== Segment start ==

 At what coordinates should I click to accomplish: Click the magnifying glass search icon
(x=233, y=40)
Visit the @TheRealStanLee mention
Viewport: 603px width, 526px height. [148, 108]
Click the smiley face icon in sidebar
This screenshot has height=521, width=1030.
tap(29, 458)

== Segment end ==

• Activity: A faithful copy of every record is required; output it in full.

• Task output:
 At what coordinates should I click to accomplish: Click the magnifying glass search icon
(x=233, y=40)
Visit the @TheRealStanLee mention
Viewport: 603px width, 526px height. [148, 108]
Click the smiley face icon in sidebar
This screenshot has height=521, width=1030.
tap(29, 458)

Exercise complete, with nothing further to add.